→ TEXTO EM ESTUDO:
--- --- ---

Discurso durante a 148ª Sessão Não Deliberativa, no Senado Federal

Registro da participação de S.Exa. na primeira audiência pública sobre a Proposta de Emenda à Constituição que institui o Fundo Nacional de Desenvolvimento da Segurança Pública; e outro assunto.

Autor
João Capiberibe (PSB - Partido Socialista Brasileiro/AP)
Nome completo: João Alberto Rodrigues Capiberibe
Casa
Senado Federal
Tipo
Discurso
Resumo por assunto
SEGURANÇA PUBLICA. DIREITOS HUMANOS.:
  • Registro da participação de S.Exa. na primeira audiência pública sobre a Proposta de Emenda à Constituição que institui o Fundo Nacional de Desenvolvimento da Segurança Pública; e outro assunto.
Publicação
Publicação no DSF de 15/08/2012 - Página 41569
Assunto
Outros > SEGURANÇA PUBLICA. DIREITOS HUMANOS.
Indexação
  • REGISTRO, PARTICIPAÇÃO, ORADOR, AUDIENCIA PUBLICA, RELAÇÃO, PROPOSTA, EMENDA CONSTITUCIONAL, CRIAÇÃO, FUNDO NACIONAL, DESENVOLVIMENTO, SEGURANÇA PUBLICA, OBJETIVO, BUSCA, SOLUÇÃO, PROBLEMA, SEGURANÇA, CIDADÃO.
  • REGISTRO, TRIBUNAL DE JUSTIÇA, ESTADO DE SÃO PAULO (SP), JULGAMENTO, RECURSOS, CORONEL, APOSENTADO, EXERCITO, ACUSADO, TORTURA, DURAÇÃO, DITADURA.

            O SR. JOÃO CAPIBERIBE (Bloco/PSB - AP. Pronuncia o seguinte discurso. Sem revisão do orador.) - Sra. Presidente, Srs. Senadores, Sras. Senadoras, telespectadores da TV Senado, ouvintes da Rádio Senado, na linha do discurso do Senador Jorge Viana, vou abordar aqui um evento de que participei ontem, cuja preocupação é a situação de guerra urbana que estamos vivendo. Aliás, não é só urbana; hoje os assassinatos acontecem nas grandes cidades, nas médias e também na área rural do nosso País.

--- --- ---

→ EXERCÍCIO: Reproduza sem alterações o trecho do discurso que se inicia com as palavras contendo "Nome completo: João" e se encerra em "PROBLEMA, SEGURANÇA, CIDADÃO.".

→ TRECHO DOS DADOS:
--- --- ---

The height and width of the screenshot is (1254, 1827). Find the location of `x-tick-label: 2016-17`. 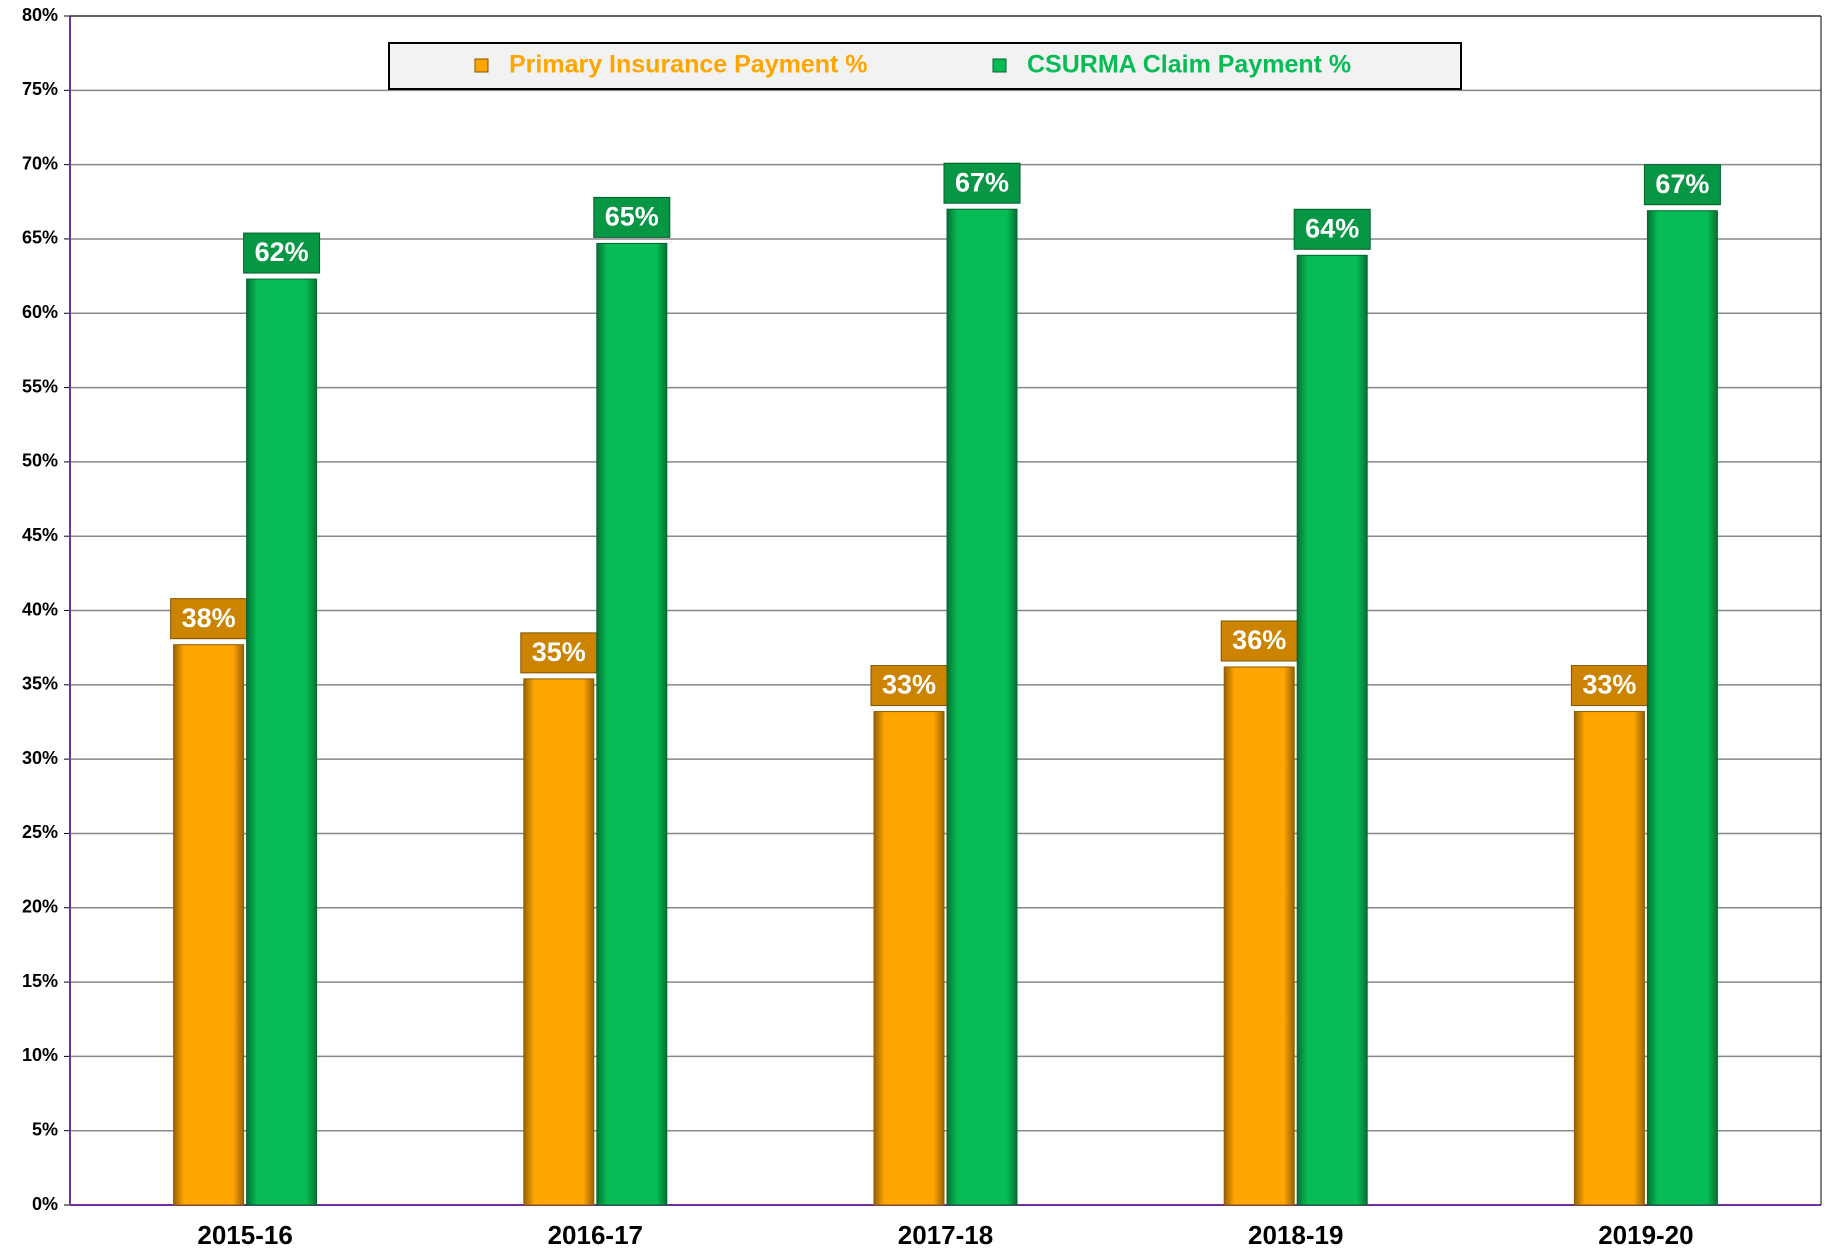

--- --- ---

→ RESPOSTA DO EXERCÍCIO:
Nome completo: João Alberto Rodrigues Capiberibe
Casa
Senado Federal
Tipo
Discurso
Resumo por assunto
SEGURANÇA PUBLICA. DIREITOS HUMANOS.:
  • Registro da participação de S.Exa. na primeira audiência pública sobre a Proposta de Emenda à Constituição que institui o Fundo Nacional de Desenvolvimento da Segurança Pública; e outro assunto.
Publicação
Publicação no DSF de 15/08/2012 - Página 41569
Assunto
Outros > SEGURANÇA PUBLICA. DIREITOS HUMANOS.
Indexação
  • REGISTRO, PARTICIPAÇÃO, ORADOR, AUDIENCIA PUBLICA, RELAÇÃO, PROPOSTA, EMENDA CONSTITUCIONAL, CRIAÇÃO, FUNDO NACIONAL, DESENVOLVIMENTO, SEGURANÇA PUBLICA, OBJETIVO, BUSCA, SOLUÇÃO, PROBLEMA, SEGURANÇA, CIDADÃO.